> _Source document_:
*** Block opens ***

EmoFace: Audio-driven Emotional 3D Face Animation
Chang Liu, Qunfen Lin, Zijiao Zeng, Ye Pan
TL;DR
EmoFace tackles the challenge of generating emotionally expressive 3D facial animation driven by audio input, addressing the gap where prior work focused primarily on lip synchronization without robust emotion modeling. By using independent wav2vec2.0-based audio encoding and an emotion encoder, plus a transformer-based Audio2Rig mapper, EmoFace outputs a 174-dimensional rig sequence for MetaHuman characters, complemented by dedicated blink and gaze controllers. The authors introduce a Chinese emotional audio-visual dataset with ground-truth rig parameters and perform extensive quantitative, qualitative, and user studies, showing superior naturalness and emotion accuracy compared with state-of-the-art baselines. The work enables efficient production of emotionally rich NPCs and avatars in VR/games, with practical impact for immersive digital experiences.
Abstract
Audio-driven emotional 3D face animation aims to generate emotionally expressive talking heads with synchronized lip movements. However, previous research has often overlooked the influence of diverse emotions on facial expressions or proved unsuitable for driving MetaHuman models. In response to this deficiency, we introduce EmoFace, a novel audio-driven methodology for creating facial animations with vivid emotional dynamics. Our approach can generate facial expressions with multiple emotions, and has the ability to generate random yet natural blinks and eye movements, while maintaining accurate lip synchronization. We propose independent speech encoders and emotion encoders to learn the relationship between audio, emotion and corresponding facial controller rigs, and finally map into the sequence of controller values. Additionally, we introduce two post-processing techniques dedicated to enhancing the authenticity of the animation, particularly in blinks and eye movements. Furthermore, recognizing the scarcity of emotional audio-visual data suitable for MetaHuman model manipulation, we contribute an emotional audio-visual dataset and derive control parameters for each frames. Our proposed methodology can be applied in producing dialogues animations of non-playable characters (NPCs) in video games, and driving avatars in virtual reality environments. Our further quantitative and qualitative experiments, as well as an user study comparing with existing researches show that our approach demonstrates superior results in driving 3D facial models. The code and sample data are available at https://github.com/SJTU-Lucy/EmoFace.

*** Block closes ***

> _Provided information_:
*** Block opens ***

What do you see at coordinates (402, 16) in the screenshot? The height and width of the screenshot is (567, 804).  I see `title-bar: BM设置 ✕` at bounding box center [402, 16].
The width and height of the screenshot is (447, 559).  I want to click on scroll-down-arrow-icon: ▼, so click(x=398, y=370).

*** Block closes ***
*** Block opens ***

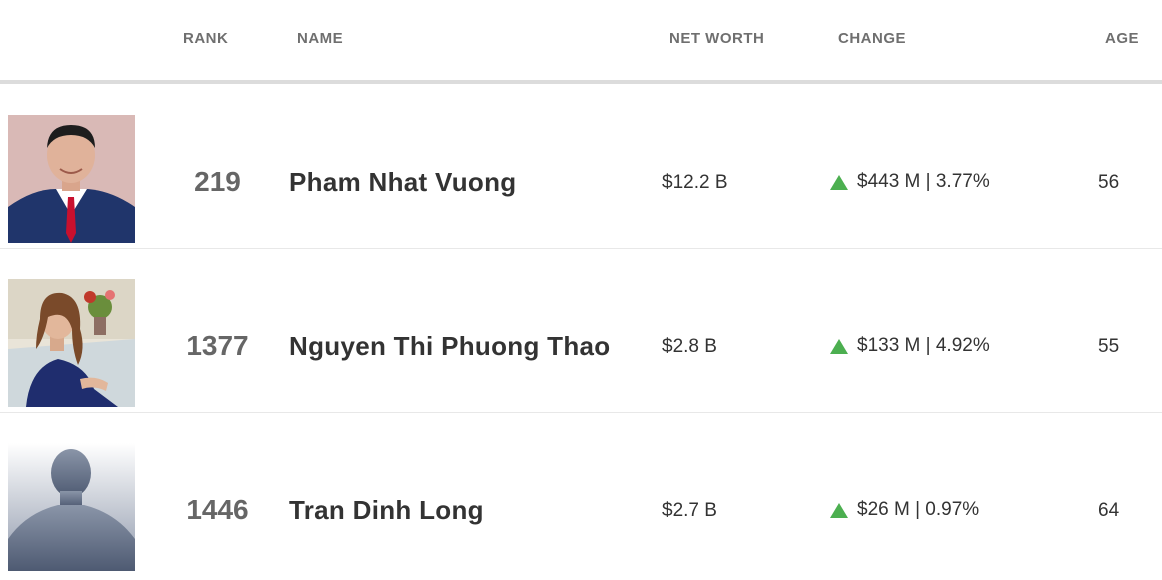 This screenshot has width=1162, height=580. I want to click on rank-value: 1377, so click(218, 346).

*** Block closes ***
*** Block opens ***

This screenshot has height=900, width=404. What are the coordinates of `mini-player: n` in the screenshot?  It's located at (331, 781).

*** Block closes ***

> _Problem to work on_:
Answer these questions using the EmoFace text, one line each:
(a) How many dimensions does the rig sequence produced for MetaHuman characters have?
(b) How many post-processing techniques are introduced, and what do they aim to make more authentic?
(c) Where are the code and sample data available?

> _Task result_:
(a) 174 dimensions.
(b) Two, aimed at the authenticity of blinks and eye movements.
(c) At https://github.com/SJTU-Lucy/EmoFace.